Dans une réunion dirigée par un Mgr Gueguen plus clérical que jamais, le diocèse a annoncé « la fermeture à l’été de la Chapelle Notre-Dame du Lys (Paris XVème) mettant en avant essentiellement de fortes difficultés financières (mise aux normes / sécurisation des locaux puis travaux d’entretien / rénovation important). Il propose donc aux fidèles et aux enfants du patronage de se reporter sur les autres paroisses et patronages existants à Paris ».
La Chapelle Notre-Dame du Lys accueille depuis 1988 une messe tridentine, une messe nouvel ordo et un patronage d’une centaine d’enfants. Elle est desservie par un prêtre du diocèse de Paris bi-ritualiste, depuis près de 20 ans. Depuis 2009 les religieux de saint Vincent de Paul ont transmis la gestion au diocèse de Paris, mais sont restés propriétaires, faute de vocations en nombre suffisant pour faire vivre cet apostolat.
Mais les montants avancés pour justifier cette décision sont étrangement élevés, tout comme leur urgence – les lieux étant globalement aux normes, avec même un ascenseur pour desservir la chapelle, au premier étage : «il faudrait selon l’économe du diocèse 3 millions d’euros de travaux dans un premier temps puis 5-6 millions d’euros dans les 5 ans à venir pour mettre le bâtiment aux normes de sécurité afin de pouvoir continuer d’accueillir le patronage (une centaine de garçons comme aujourd’hui), les messes et différentes autres activités ».
De quoi faire douter des paroissiens, et même des prêtres du diocèse de Paris. « Comme souvent dans le patrimoine, on charge la mule en donnant des montants astronomiques pour justifier la cession. Pour trois millions d’euros, il y aurait de quoi reconstruire entièrement le bâtiment, et s’il y avait un péril imminent, il y aurait un arrêté de fermeture », constate un prêtre du diocèse de Paris qui souhaite rester anonyme. « Il est probable que le diocèse ou les religieux aient déjà trouvé un acquéreur, car c’est un très bel emplacement dans la capitale, à moins d’un kilomètre de Montparnasse, bien desservi par le métro – face à l’argent roi, la notion de visibilité de l’église, et même le zèle apostolique doivent-ils s’effacer ? »

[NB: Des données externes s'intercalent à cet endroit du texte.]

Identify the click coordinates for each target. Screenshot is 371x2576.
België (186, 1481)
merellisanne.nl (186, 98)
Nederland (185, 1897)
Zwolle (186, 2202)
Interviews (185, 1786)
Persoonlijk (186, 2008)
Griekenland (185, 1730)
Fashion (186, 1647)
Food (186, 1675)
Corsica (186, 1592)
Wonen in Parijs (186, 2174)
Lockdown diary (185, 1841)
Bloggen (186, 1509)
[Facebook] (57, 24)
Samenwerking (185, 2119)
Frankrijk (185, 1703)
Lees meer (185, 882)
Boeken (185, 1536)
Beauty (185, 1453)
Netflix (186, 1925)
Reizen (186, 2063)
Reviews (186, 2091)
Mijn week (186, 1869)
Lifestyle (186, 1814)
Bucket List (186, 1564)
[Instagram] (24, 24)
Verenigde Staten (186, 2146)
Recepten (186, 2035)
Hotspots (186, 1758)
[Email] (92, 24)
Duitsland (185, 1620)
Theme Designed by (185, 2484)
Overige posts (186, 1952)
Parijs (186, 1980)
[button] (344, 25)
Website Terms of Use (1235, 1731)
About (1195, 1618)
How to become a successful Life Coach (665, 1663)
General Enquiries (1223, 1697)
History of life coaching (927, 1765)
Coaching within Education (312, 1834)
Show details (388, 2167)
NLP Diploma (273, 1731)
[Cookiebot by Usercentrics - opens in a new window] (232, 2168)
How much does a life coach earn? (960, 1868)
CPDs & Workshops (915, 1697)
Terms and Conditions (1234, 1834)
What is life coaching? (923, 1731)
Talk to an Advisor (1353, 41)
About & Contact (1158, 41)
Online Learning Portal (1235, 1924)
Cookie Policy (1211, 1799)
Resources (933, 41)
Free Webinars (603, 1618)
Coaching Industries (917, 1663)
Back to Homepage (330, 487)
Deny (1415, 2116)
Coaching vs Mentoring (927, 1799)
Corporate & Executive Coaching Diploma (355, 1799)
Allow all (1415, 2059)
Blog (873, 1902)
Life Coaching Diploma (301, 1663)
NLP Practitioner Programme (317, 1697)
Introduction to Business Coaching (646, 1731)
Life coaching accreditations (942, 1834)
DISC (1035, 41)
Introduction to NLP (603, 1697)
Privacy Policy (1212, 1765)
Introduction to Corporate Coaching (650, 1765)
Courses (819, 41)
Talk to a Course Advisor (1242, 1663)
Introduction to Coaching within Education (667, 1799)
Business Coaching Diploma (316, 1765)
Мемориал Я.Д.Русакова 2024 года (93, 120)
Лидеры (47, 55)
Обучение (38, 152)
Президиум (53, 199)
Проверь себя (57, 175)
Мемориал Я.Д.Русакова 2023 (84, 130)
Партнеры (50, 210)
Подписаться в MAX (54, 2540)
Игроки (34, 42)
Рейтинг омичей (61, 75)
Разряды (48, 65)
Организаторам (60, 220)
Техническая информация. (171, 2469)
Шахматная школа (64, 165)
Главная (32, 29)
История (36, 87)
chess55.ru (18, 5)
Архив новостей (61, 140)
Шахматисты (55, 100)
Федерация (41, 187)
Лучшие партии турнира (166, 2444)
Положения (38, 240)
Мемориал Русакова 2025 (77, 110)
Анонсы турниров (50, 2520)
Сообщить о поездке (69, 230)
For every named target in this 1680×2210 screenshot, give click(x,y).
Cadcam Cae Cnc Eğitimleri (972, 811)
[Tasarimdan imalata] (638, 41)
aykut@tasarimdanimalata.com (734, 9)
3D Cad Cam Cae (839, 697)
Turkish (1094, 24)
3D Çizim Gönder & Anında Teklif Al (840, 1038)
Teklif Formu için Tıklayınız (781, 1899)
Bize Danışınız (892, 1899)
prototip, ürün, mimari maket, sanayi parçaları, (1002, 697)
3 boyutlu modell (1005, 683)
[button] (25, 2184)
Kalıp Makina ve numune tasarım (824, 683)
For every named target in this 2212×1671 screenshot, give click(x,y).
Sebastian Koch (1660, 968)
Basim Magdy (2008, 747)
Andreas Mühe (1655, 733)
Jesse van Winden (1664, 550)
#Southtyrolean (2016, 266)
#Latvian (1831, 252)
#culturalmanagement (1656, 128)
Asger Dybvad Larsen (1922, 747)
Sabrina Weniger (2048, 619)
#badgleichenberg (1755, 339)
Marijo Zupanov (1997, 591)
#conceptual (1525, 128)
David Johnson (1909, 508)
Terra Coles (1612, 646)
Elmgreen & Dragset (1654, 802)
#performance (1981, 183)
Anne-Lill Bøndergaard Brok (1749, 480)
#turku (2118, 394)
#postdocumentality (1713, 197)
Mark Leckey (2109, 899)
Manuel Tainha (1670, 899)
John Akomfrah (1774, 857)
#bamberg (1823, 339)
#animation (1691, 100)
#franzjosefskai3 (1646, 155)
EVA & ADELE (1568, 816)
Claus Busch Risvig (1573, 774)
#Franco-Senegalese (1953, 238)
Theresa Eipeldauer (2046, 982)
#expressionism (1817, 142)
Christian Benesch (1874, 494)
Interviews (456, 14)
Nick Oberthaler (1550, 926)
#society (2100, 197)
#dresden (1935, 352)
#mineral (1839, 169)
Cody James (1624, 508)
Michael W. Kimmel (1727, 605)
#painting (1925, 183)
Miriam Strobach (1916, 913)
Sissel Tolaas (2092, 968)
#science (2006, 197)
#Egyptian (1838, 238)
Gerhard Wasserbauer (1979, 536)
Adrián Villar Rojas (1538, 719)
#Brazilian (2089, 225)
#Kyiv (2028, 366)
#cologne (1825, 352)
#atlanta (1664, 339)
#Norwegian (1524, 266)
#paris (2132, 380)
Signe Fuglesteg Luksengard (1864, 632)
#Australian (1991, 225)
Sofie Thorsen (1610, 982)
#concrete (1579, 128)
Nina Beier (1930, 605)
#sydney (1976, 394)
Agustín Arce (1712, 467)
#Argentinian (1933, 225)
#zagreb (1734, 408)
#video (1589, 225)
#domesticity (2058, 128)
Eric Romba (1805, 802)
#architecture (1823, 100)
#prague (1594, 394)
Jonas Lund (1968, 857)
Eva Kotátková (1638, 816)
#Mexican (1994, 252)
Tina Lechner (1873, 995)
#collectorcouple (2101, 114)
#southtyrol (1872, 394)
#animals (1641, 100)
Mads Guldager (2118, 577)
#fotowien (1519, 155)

Ca ne serait pas la première fois qu’un diocèse aurait du mal à résister à la tentation de vendre un lieu de culte bien placé – en 2016, ce fut la raison de la tentative du diocèse de Rennes de supprimer la chapelle saint François et la messe traditionnelle qui était dedans, car elle se trouvait juste en face de la future station de métro Mabilais de la ligne B. Mais finalement les fidèles ont résisté, et maintenant ils vont à la messe en métro.
Quand le diocèse de Paris voulait enterrer 1.6 millions d’euros sous la gare Montparnasse
Pourtant, en matière de visibilité de l’Eglise et de travaux aux montants conséquents, le diocèse de Paris n’a pas toujours été si rétif à ouvrir sa bourse – et ce sans aller se demander combien a coûté cette si pathétique paramentique de Jean-Charles de Castelbajac utilisée pour la réouverture de Notre-Dame. Début 2024 il annonçait à des fidèles étonnés sa volonté de rénover la chapelle saint Bernard de Montparnasse, créée en 1969 sous la gare, fermée en 2018 et dont tout le monde se passait très bien. Le projet de 2.1 millions d’euros devait être payé pour 500.000 euros par les Chantiers du Cardinal et le reste – 1.6 millions d’euros donc, par le diocèse de Paris.
Et finalement, patatras ! Adieu veaux, vaches, cochons et nouveaux travaux, le diocèse de Paris annonçait en octobre 2024 la fermeture définitive de cette chapelle.
Un patrimoine immobilier conséquent payé par les fidèles, mais géré comment ?
Si le diocèse de Paris connaît, comme d’autres, des difficultés pour faire rentrer le denier – le non-renouvellement des donateurs, les scandales d’abus à répétition et la crise n’aident pas, il peut compter en théorie sur un matelas confortable de près de 700 millions d’euros de patrimoine immobilier, géré par des myriades de SCI – la cellule d’investigation de Radio France a découvert le résultat de décennies d’accumulation grâce à la générosité des fidèles.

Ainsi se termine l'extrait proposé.